[Start of DOCUMENT PASSAGE]

I'm too often as bad or worse than any of my children when it comes to my emotional ouchies, that is, the insults, offense and slights, whether real or imagined, which I suffer in the bump and grind of life in a fallen world. I'll poke and prod and pick at them, analyzing and investigating, exploring all the ins and outs of my hurt, until I've got them festering and oozing, angry and raw. Instead of leaving them alone to heal and dissipate, I end up making them bigger and bigger, and worse and worse, until the "bug bites, scratches and scrapes" become major wounds, and temporary scabs turn into permanent scars.
What goes hand-in-hand with such a focus on my hurts, is a focus on the sins of those who hurt me (whether in fact or in my exaggerated perception). And just as I manage to make my hurts that much bigger by my dwelling on them, so do I magnify my neighbor's sins in the process, at least in my imagination. Except that it isn't actually my neighbor's sins which are getting worse, but only the hardness of my own heart against my neighbor. That is a self-inflicted wound in its own right, which causes harm both within and without. Such things should not be so.
My hurts can actually help me learn to love my neighbor, because they enable empathy and teach me understanding and compassion. That often happens instinctively in the case of my children, as they experience many of the hurts and hard lessons of life that I've already lived through and learned from in my own growing up. My heart is moved in love for them, to care for them and comfort them, because I actually do know how it feels. How, then, should I not console them?
That is how my hurts can help and serve my other neighbors, too, and yet another way the Cross bears good fruits, as the Tree of Life that it is.

[End of DOCUMENT PASSAGE]

_WRITTEN EXERCISE 1:_ Reproduce the entire reflection on personal hurts word for word.
_WRITTEN EXERCISE 2:_ Collect every line of the listing that contains the string "Task", matching case.

[Start of DATASET]

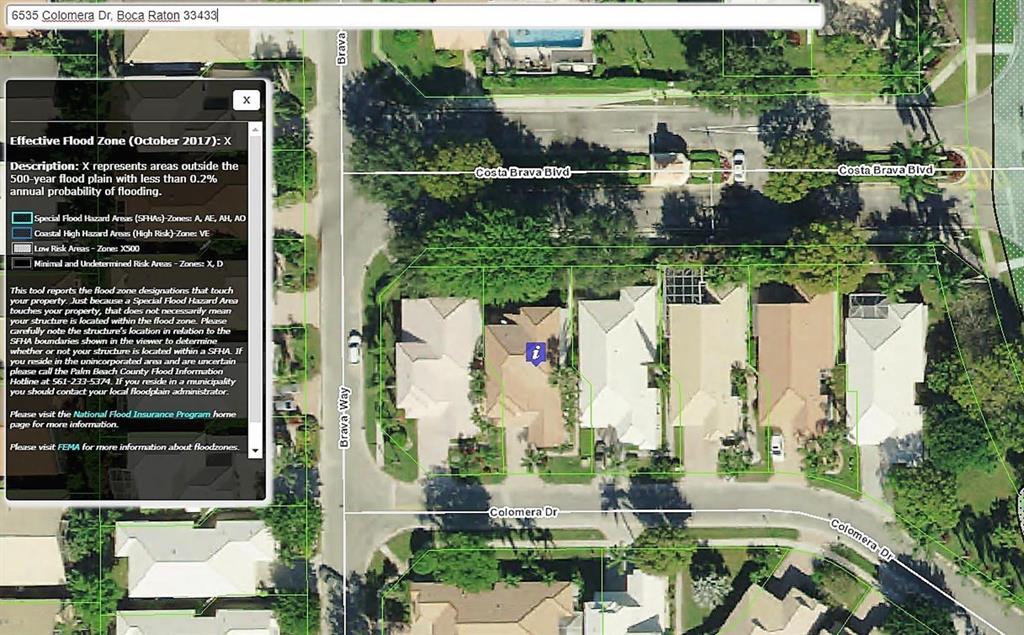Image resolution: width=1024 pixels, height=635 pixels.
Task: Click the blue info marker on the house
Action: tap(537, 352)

[End of DATASET]
[Start of DATASET]

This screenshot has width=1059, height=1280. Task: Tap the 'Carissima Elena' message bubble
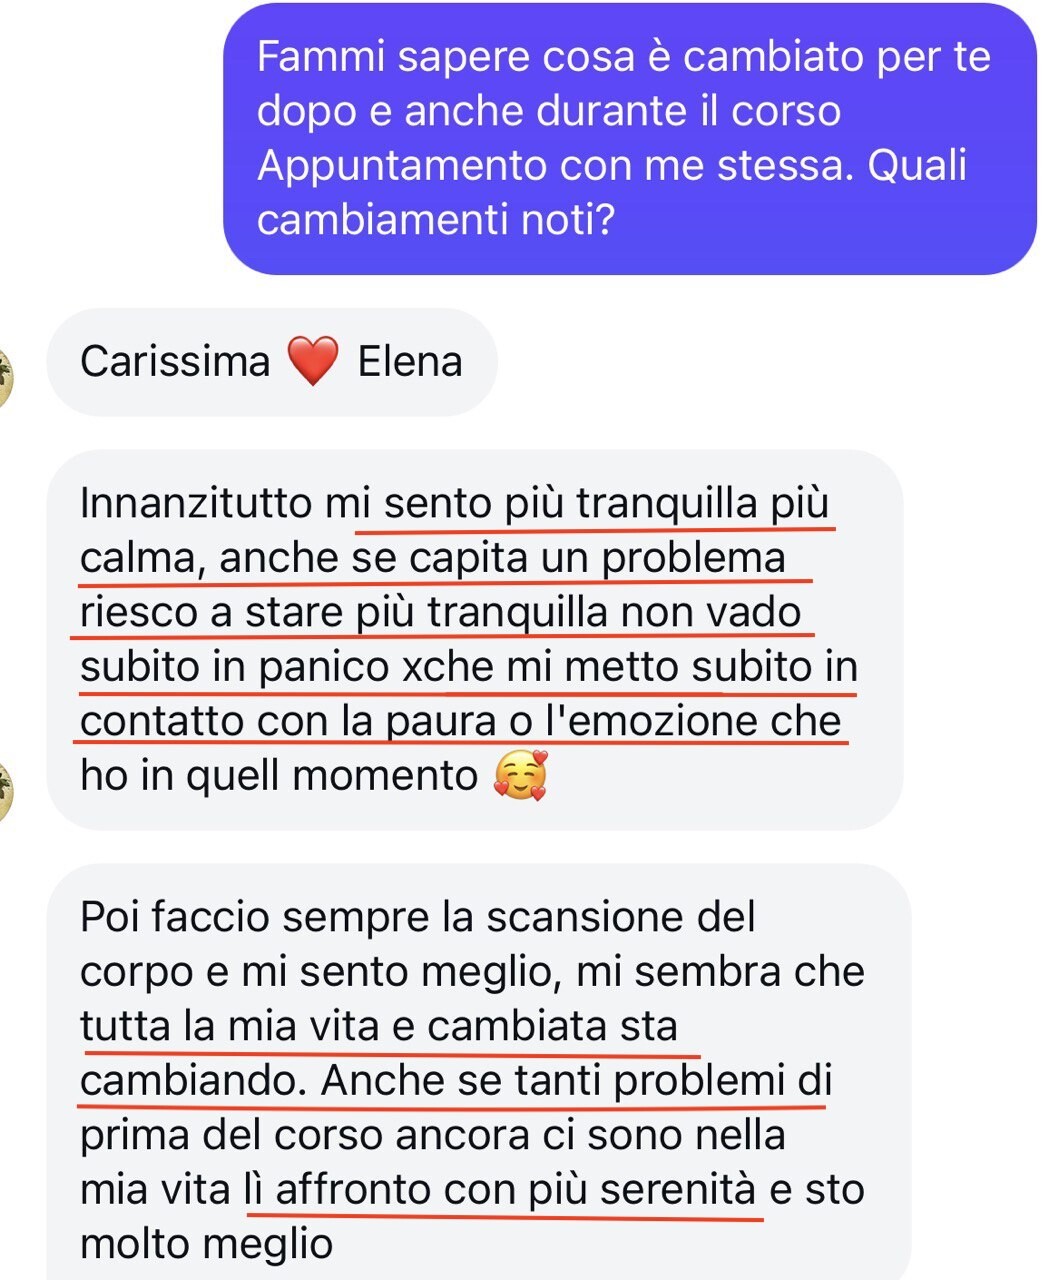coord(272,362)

[End of DATASET]
[Start of DATASET]

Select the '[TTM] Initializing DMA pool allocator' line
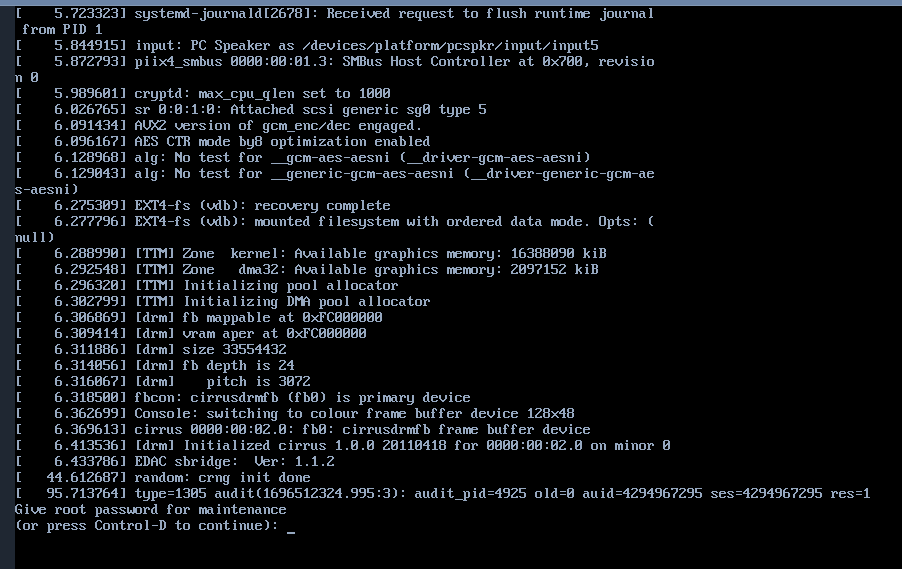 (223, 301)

[End of DATASET]

_PROBLEM SOLUTION 1:_
I'm too often as bad or worse than any of my children when it comes to my emotional ouchies, that is, the insults, offense and slights, whether real or imagined, which I suffer in the bump and grind of life in a fallen world. I'll poke and prod and pick at them, analyzing and investigating, exploring all the ins and outs of my hurt, until I've got them festering and oozing, angry and raw. Instead of leaving them alone to heal and dissipate, I end up making them bigger and bigger, and worse and worse, until the "bug bites, scratches and scrapes" become major wounds, and temporary scabs turn into permanent scars.
What goes hand-in-hand with such a focus on my hurts, is a focus on the sins of those who hurt me (whether in fact or in my exaggerated perception). And just as I manage to make my hurts that much bigger by my dwelling on them, so do I magnify my neighbor's sins in the process, at least in my imagination. Except that it isn't actually my neighbor's sins which are getting worse, but only the hardness of my own heart against my neighbor. That is a self-inflicted wound in its own right, which causes harm both within and without. Such things should not be so.
My hurts can actually help me learn to love my neighbor, because they enable empathy and teach me understanding and compassion. That often happens instinctively in the case of my children, as they experience many of the hurts and hard lessons of life that I've already lived through and learned from in my own growing up. My heart is moved in love for them, to care for them and comfort them, because I actually do know how it feels. How, then, should I not console them?
That is how my hurts can help and serve my other neighbors, too, and yet another way the Cross bears good fruits, as the Tree of Life that it is.

_PROBLEM SOLUTION 2:_
Task: Click the blue info marker on the house
This screenshot has width=1059, height=1280. Task: Tap the 'Carissima Elena' message bubble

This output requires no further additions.